Los refuerzos y pertrechos imprescindibles en Verdún sólo podían llegar mediante un trenecito y una angosta carretera, la «Voie Sacrée» (Vía Sagrada). La organización del tráfico por ambos medios permitió duplicar el tráfico ferroviario y meter en Verdún dos pequeños camiones por minuto; superando problemas, durante lo más caliente de la batalla llegaban semanalmente a la plaza 90.000 hombres y 50.000 toneladas de pertrechos. El brutal desgaste de vías y carretera fue subsanado por más de diez mil hombres. Un periodista escribía: «Todos los colores que componían el imperio colonial francés trabajaban para mantener en funcionamiento la línea de salvamento de Verdún (...) Poderosos senegaleses manejaban picos y palas junto a diligentes anamitas, vestidos con uniformes amarillos».
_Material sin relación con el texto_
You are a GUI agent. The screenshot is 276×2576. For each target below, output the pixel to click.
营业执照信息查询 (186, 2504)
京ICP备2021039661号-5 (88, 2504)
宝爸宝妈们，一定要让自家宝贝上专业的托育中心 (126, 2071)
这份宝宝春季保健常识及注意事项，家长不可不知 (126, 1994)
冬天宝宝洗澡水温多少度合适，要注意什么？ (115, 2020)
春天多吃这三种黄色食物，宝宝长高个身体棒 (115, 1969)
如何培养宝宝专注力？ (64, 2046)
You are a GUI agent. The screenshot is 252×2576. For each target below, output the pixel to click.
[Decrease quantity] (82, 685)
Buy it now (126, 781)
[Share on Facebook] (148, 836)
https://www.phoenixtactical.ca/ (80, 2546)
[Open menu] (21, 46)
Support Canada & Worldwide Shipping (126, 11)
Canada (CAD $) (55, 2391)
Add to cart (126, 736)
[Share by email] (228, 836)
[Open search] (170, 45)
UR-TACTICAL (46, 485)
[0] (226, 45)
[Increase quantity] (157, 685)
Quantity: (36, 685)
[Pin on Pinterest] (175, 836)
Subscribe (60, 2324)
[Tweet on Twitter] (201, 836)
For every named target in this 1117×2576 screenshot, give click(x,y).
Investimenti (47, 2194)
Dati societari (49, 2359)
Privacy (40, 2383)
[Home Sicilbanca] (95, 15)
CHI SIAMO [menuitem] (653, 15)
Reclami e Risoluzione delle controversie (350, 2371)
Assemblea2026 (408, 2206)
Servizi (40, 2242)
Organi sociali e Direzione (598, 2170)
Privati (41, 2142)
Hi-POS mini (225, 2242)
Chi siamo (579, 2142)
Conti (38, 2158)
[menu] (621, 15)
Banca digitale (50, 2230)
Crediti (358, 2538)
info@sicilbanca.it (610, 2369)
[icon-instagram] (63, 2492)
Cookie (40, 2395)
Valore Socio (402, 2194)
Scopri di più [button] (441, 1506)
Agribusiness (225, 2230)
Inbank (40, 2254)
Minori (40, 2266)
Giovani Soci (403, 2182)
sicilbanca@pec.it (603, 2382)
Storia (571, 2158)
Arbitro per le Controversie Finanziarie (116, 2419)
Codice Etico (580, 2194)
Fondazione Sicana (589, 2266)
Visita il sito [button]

La oportunidad estaba en Italia

Pronosticar a toro pasado es fácil, de todas maneras, después del fracaso de Verdún, los especialistas se han planteado numerosas dudas. La primera ya la ofrecía el Estado Mayor del V Ejército: lo inteligente era atacar por ambas márgenes del río, para que la artillería de la orilla occidental no pudiera auxiliar a la oriental, batiendo a los atacantes de través. Debiera haber reforzado el V Ejército y, de considerarlo imposible, renunciar al ataque habría sido mejor opción que jugarse la batalla a una carta. Todavía peor fue empecinarse en proseguir la acción, pues carecía de futuro al no haber triunfado el primer mes. Más fructífero para la Triple Alianza hubiera sido el apoyo de Falkenhayn –en la imagen– a su homólogo austriaco Conrad, pero ambos personajes se odiaban y era difícil una colaboración. El esfuerzo desplegado en Verdún, aplicado en apoyo de la ofensiva austriaca en la primavera de 1916, hubiera dado con toda probabilidad el triunfo a los Imperios Centrales, cuyos ejércitos habían alcanzado la llanura padana cercando a los ejércitos italianos en el frente del Isonzo y poniendo a Roma en trance de capitulación.